[Texte présenté]
• • • •

On sait peu de choses sur Robert Rankin. A peu près autant que son éditeur (Bragelonne), c’est à dire une brève biographie tout en démesure où l’on apprend entre autres qu’il fut « plus de dix fois lauréat du Prix Littéraire Robert Rankin, dans la catégorie Plus Meilleur Roman de tous les Temps ». La couleur est annoncée, si le contact de l’autodérision récurrente et justifiée vous donne de l’urticaire, renoncez.

Best seller anglais, Rankin est déjà le père (comblé) de 25 romans et ses nouvelles productions sont attendus outre-Atlantique comme on attend le nouveau Philippe Djian en France. Le ton et les univers qu’il a créés font écho à l’œuvre d’Adam Douglas et révèle une certain parenté avec l’œuvre de Terry Pratchett, son rival patriote.

La couverture de l’ultime opus de la trilogie Armageddon est flanqué d’un titre assez effrayant pour ne pas employer le mot repoussant (Ah. Bon. Tant pis). Le Livre des Morts Banlieusards. Vaste programme. Au dos de la 4eme de couverture Terry Pratchett fait mousser Rankin. « Le seul gars à me faire toujours rire. » Ca s’avère plutôt rassurant, on a l’assentiment de Pratchett dont la pointure dans la fantasy-burlesque n’est plus à mesurer.

• • • •

[Données fournies]
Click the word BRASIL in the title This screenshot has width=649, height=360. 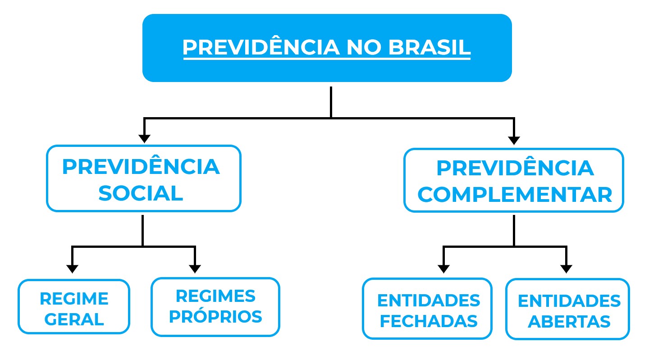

• • • •

[Exercices]
[1] Pour chacune des affirmations suivantes, dites si elle concorde avec la critique sur Robert Rankin, en citant les mots décisifs de celle-ci. (a) Rankin a écrit 25 romans. (b) Les livres de Rankin sont publiés chez Bragelonne. (c) Le Livre des Morts Banlieusards ouvre la trilogie Armageddon.
[2] D'après la critique sur Robert Rankin, quel écrivain est présenté comme le rival patriote de Rankin ?
[3] Réécrivez le passage de la critique sur Robert Rankin commençant par « Best seller anglais, Rankin » et allant jusqu'à « plus à mesurer. », en remplaçant « trilogie » par « saga ».

[Corrigé des exercices]
[1]
(a) Oui : « Rankin est déjà le père (comblé) de 25 romans ».
(b) Oui : « son éditeur (Bragelonne) ».
(c) Non : « l’ultime opus de la trilogie Armageddon ».

[2] Terry Pratchett.

[3]
Best seller anglais, Rankin est déjà le père (comblé) de 25 romans et ses nouvelles productions sont attendus outre-Atlantique comme on attend le nouveau Philippe Djian en France. Le ton et les univers qu’il a créés font écho à l’œuvre d’Adam Douglas et révèle une certain parenté avec l’œuvre de Terry Pratchett, son rival patriote.

La couverture de l’ultime opus de la saga Armageddon est flanqué d’un titre assez effrayant pour ne pas employer le mot repoussant (Ah. Bon. Tant pis). Le Livre des Morts Banlieusards. Vaste programme. Au dos de la 4eme de couverture Terry Pratchett fait mousser Rankin. « Le seul gars à me faire toujours rire. » Ca s’avère plutôt rassurant, on a l’assentiment de Pratchett dont la pointure dans la fantasy-burlesque n’est plus à mesurer.